By Michael O’Neill
Has Canada hit bottom yet?
The President of China Xi Jinping who oversees the world’s second-largest economy, once called Prime Minister Justin Trudeau” Little Potato.” While some might view this as is a term of endearment, historically, Chinese society has often used such labels to mock, ridicule, criticize, or highlight perceived weaknesses.
More recently, the incoming US President and the ruler of the biggest economy on the planet referred to Trudeau as the “Governor of the Great 51st state.”
How much further can a country’s global stature and influence decline before it becomes an afterthought in discussions among leaders of developed nations?
We’re about to find out.
Canada’s global standing has deteriorated dramatically since its Golden Era of Influence between 1945 and 1960. Back then, Canada was a force to be reckoned with and a founding member of NATO. Prime Minister Lester B Pearson won the Nobel Peace Prize for his role in resolving the Suez Canal crisis in 1956.
However, Canada’s influence began to wane in the 1980’s with the end of the Cold War. Conservative Prime Minister Brian Mulroney reduced the country’s military presence in Europe and cut military spending. The slide accelerated when Liberal Prime Minister Jean Chretien took office. He slashed military spending. Starting in the 2006, Canada had become irrelevant. It failed to secure a seat on the UN Security Council in 2006, 2010, and 2018. Apparently, UN voters believe that countries like Algeria, Ecuador, Guyana, Malta, and Slovenia have more to offer than a nation led by a “Little Potato Governor.”
Fall Out Boy or Boy, Will There be Fall-out.
Donald Trump plans to make a mockery of free trade agreements in a quest to bring jobs and manufacturing back to America. On December 8 he told NBC news that “I’m a big believer in tariffs. I think tariffs are the most beautiful word…. It’s going to make us rich.” He bragged (joked) that within 15 seconds after threatening to slap a 25% levy on products from Canada, Trudeau was on a plane to Mar-a-Lago.”
Canada’s trade reliance on the U.S. is staggering—20 times more in dollar volume than its second-largest trade partner, China. Meanwhile, exports to China are double those to Canada’s third-largest trade partner. With Trudeau’s shaky reputation among leaders of these top trading nations, Canadian negotiators are starting at a disadvantage, and Canadians will pay the price.
Tiff Knows Canada has Challenges.
The Canadian economy is in the dumpster. That is why the Bank of Canada (BoC) cut its benchmark rate to 3.25% today from 3.75% in October. It is the second consecutive 50 bp cut and incontrovertible evidence of domestic economic malaise.

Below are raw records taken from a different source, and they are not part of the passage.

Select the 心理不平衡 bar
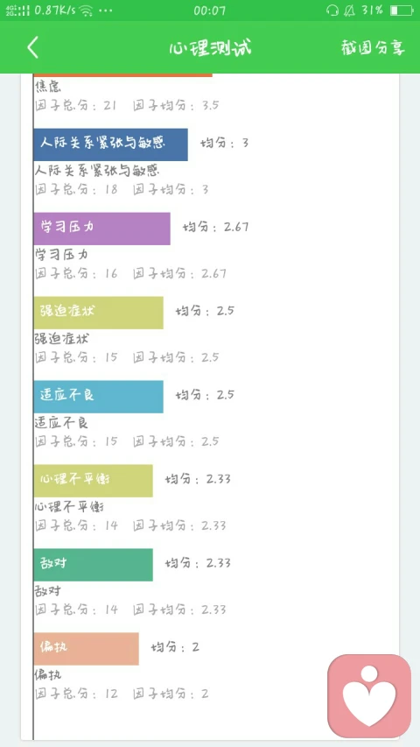The image size is (420, 747). 94,481
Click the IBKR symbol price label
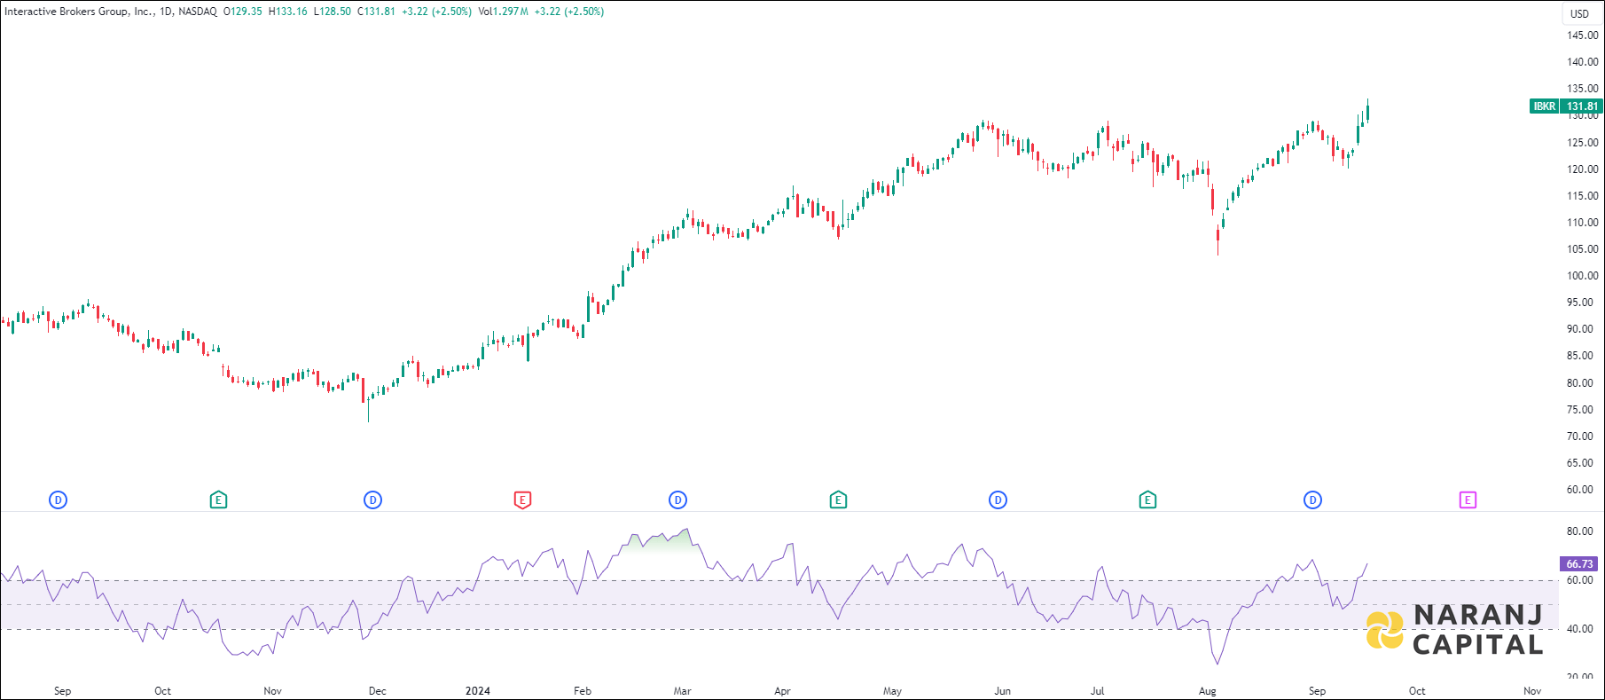 tap(1544, 106)
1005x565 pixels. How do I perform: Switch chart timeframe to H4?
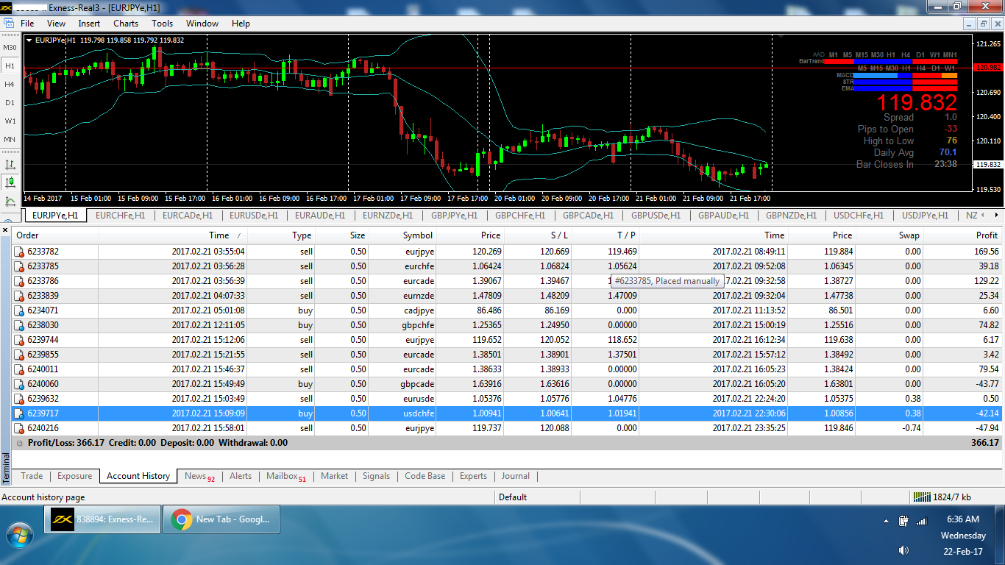[10, 85]
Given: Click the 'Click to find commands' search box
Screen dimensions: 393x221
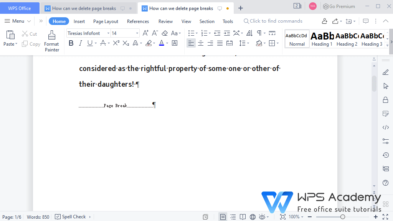Looking at the screenshot, I should coord(276,21).
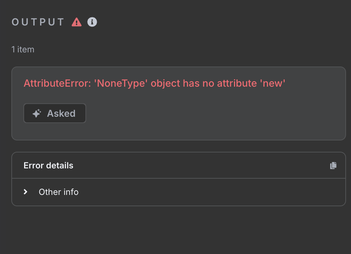Viewport: 351px width, 254px height.
Task: Open the info circle icon next to OUTPUT
Action: [92, 22]
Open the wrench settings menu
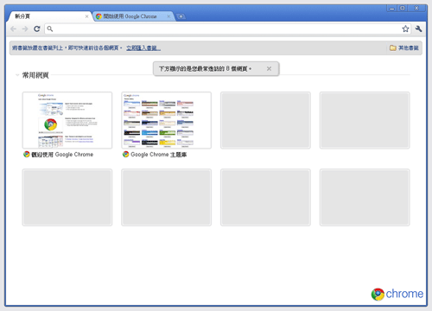Image resolution: width=432 pixels, height=311 pixels. pos(419,29)
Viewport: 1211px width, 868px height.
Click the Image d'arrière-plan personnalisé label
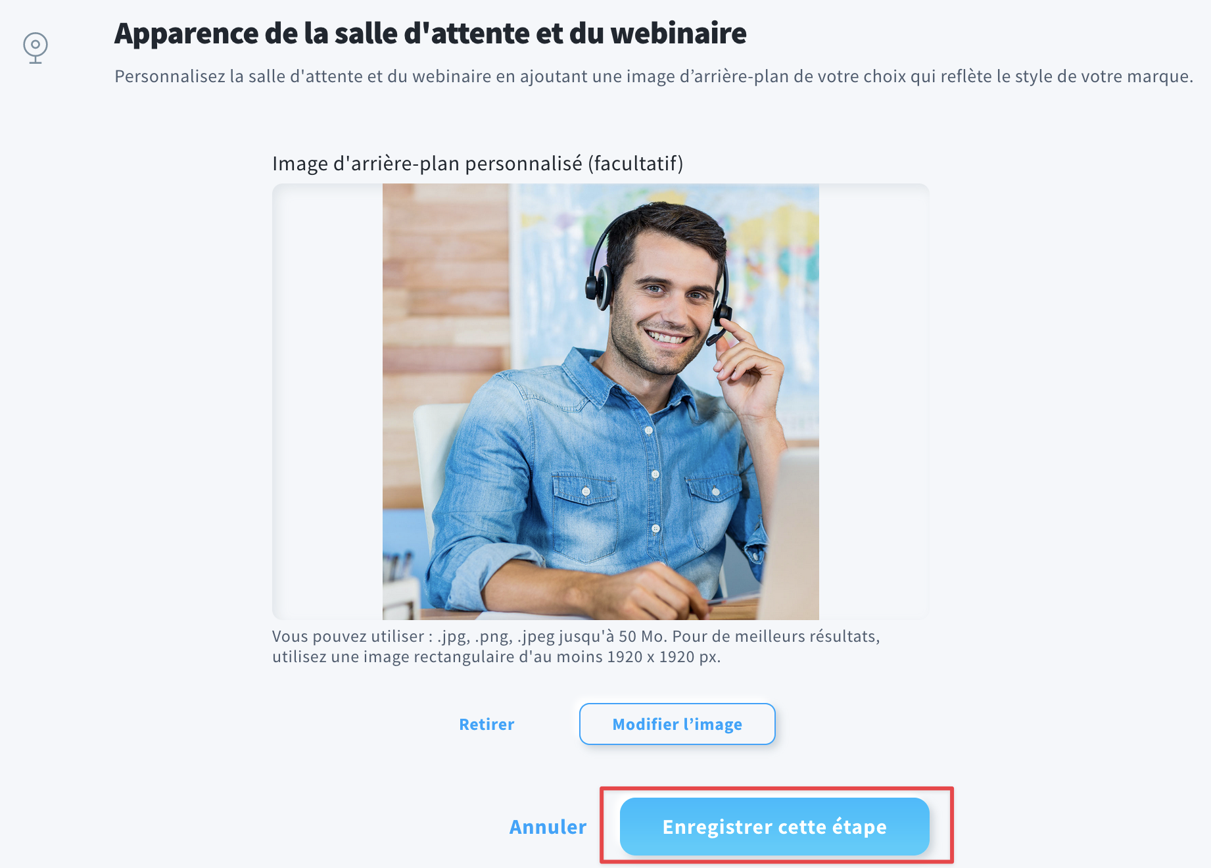478,163
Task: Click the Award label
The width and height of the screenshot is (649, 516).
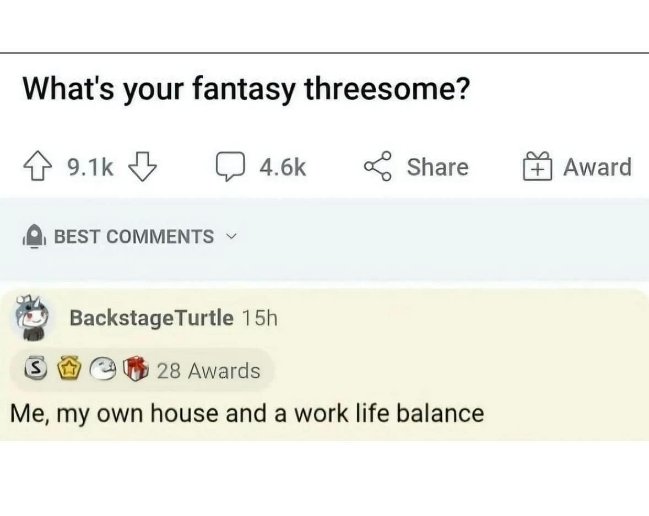Action: coord(597,167)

The proof is in the pudding or in this case, the monetary policy statement. Governor Tiff Macklem noted that the Canadian economy grew a mere 1% in the third quarter, which was well short of BoC projections, and the prognosis for the fourth quarter doesn’t inspire confidence. Business investment is languishing, inventories are shrinking, and exports are down. In other words, the heavy lifters of economic activity have all decided to take an early Christmas vacation.
The labor market is sluggish, Unemployment jumped up to 6.8% in November, a sobering reminder that job creation isn’t keeping pace with the growing workforce.
Meanwhile, the government’s overdue move to lower immigration targets is expected to drag growth down further. The economy is operating below its potential, with excess supply indicating idle resources. If that’s not enough, the looming threat of U.S. tariffs casts another shadow over an already shaky outlook.
Finance Minster Freeland isn’t Helping.
The Finance Minister is making Tiff’s job harder. She announced that “In next week’s fall economic statement (December 16), you will see that the government is maintaining its fiscal anchor. Specifically, reducing the federal debt as a share of the economy over the medium term.” It’s a good thing she isn’t Pinocchio.
Canada’s fiscal anchor, more cork than steel, leans on the dubious debt-to-GDP metric. Smarter countries like New Zealand and Norway use net debt-to-GDP, which excludes assets like FX reserves and pension funds. The U.S. flirts with fiscal gap analysis to account for future liabilities. These frameworks focus on long-term sustainability and transparency, areas where debt-to-GDP alone fails miserably. When asked about hitting deficit targets, Freeland served up a word salad about the importance of being clear to Canadians, but obviously not to the reporter.
Stuffing the Loonie
FX traders weren’t surprised by the BoC rate cut or Ms Freeland’s fiscal fairy tale narrative. They have been selling Canadian dollars since the beginning of October and they see no reason to change course. The technicals point to a sharply higher USDCAD with 1.4500 a likely target if Trump slaps a 25% tariff on Canadian goods on the day he takes office. Little Potato Governor’s objection’s will be ignored.